* TASK DETAILS:
Can you write out everything in the Docker excerpt from "docker run --runtime=nvidia" down to "orders of magnitude.", word for word?

* SELECTED EXTRACT:
You can then run your image in a container by doing:

docker run -t <image_name>:<label> --arg1 val1 --arg2 val2 ...

If you want to run your code in a GPU machine, that machine will need to have the NVIDIA container toolkit installed. You will then be able to accelerate your container by doing:

docker run --runtime=nvidia -t <image_name>:<label> --arg1 val1 --arg2 val2 ...


Going the extra mile

This is only the tip of the iceberg. Docker images are generally useful tools to develop and scale software. Familiarising yourself with this technology can open up many possibilities that will make you a better ML engineer or researcher.

You can supercharge your MLOps using docker images. If you save your images in a Container Registry of your choice and push images with different labels, you can keep track of how all your models have been trained. Cloud training services will offer the possibility of running training with your images, so by becoming familiar and using images you could be scaling your training up by several orders of magnitude.

Once you familiarise yourself enough with Docker, you can expand what you know to other areas of machine learning. For example, images are also used to define custom components for Kubeflow Pipelines, a tool that is widely to create ML pipelines with MLOps in mind. With it, you can use custom components for data ETL, preprocessing, model training and inference.

These are just a two examples of how a ML Engineer can benefit from learning to use Docker. I hope that you found this post inspiring and that it helps you supercharge your career in Machine Learning.

* MATERIAL:
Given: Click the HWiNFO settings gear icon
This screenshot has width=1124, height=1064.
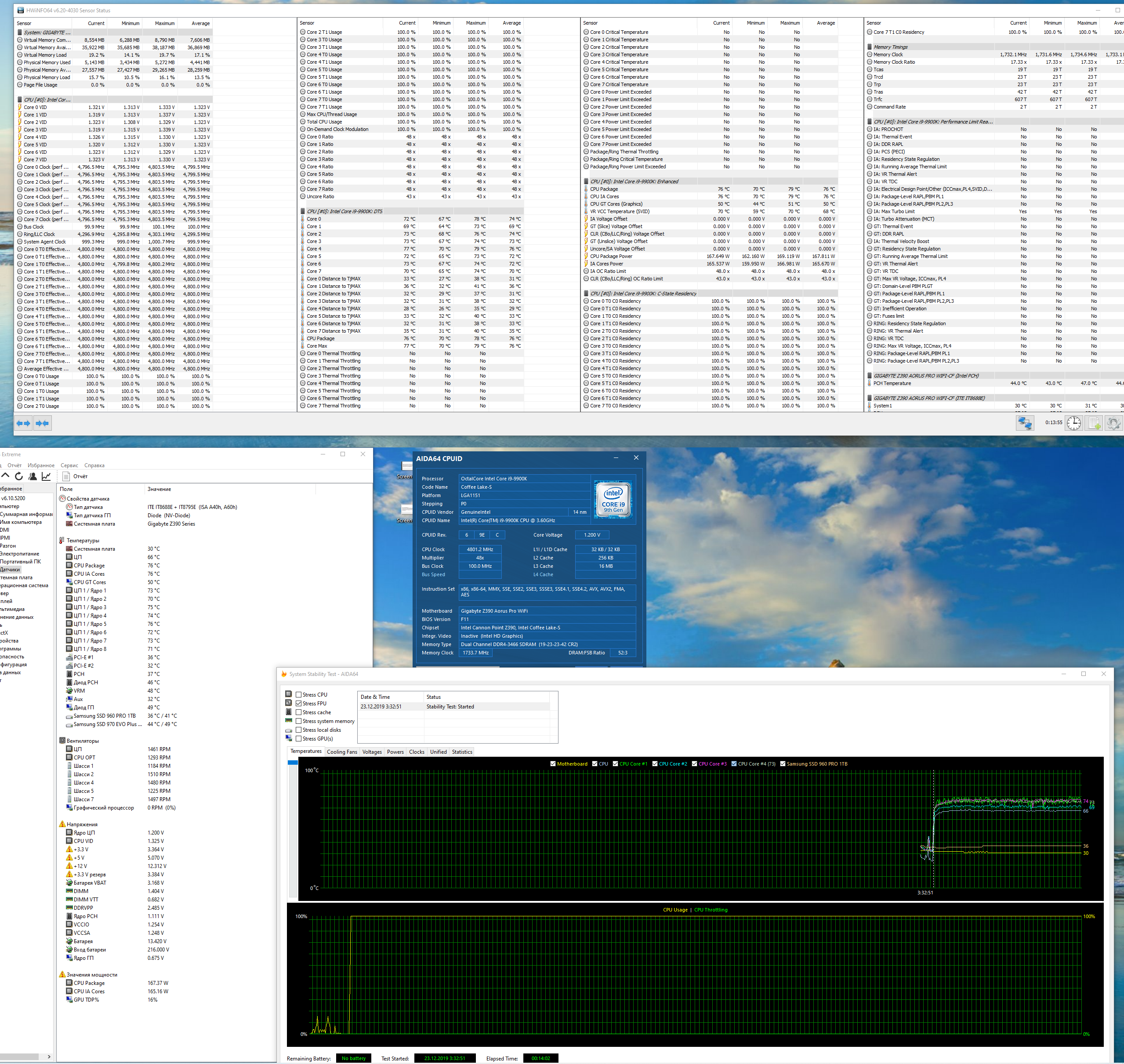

* TASK SOLUTION:
docker run --runtime=nvidia -t <image_name>:<label> --arg1 val1 --arg2 val2 ...


Going the extra mile

This is only the tip of the iceberg. Docker images are generally useful tools to develop and scale software. Familiarising yourself with this technology can open up many possibilities that will make you a better ML engineer or researcher.

You can supercharge your MLOps using docker images. If you save your images in a Container Registry of your choice and push images with different labels, you can keep track of how all your models have been trained. Cloud training services will offer the possibility of running training with your images, so by becoming familiar and using images you could be scaling your training up by several orders of magnitude.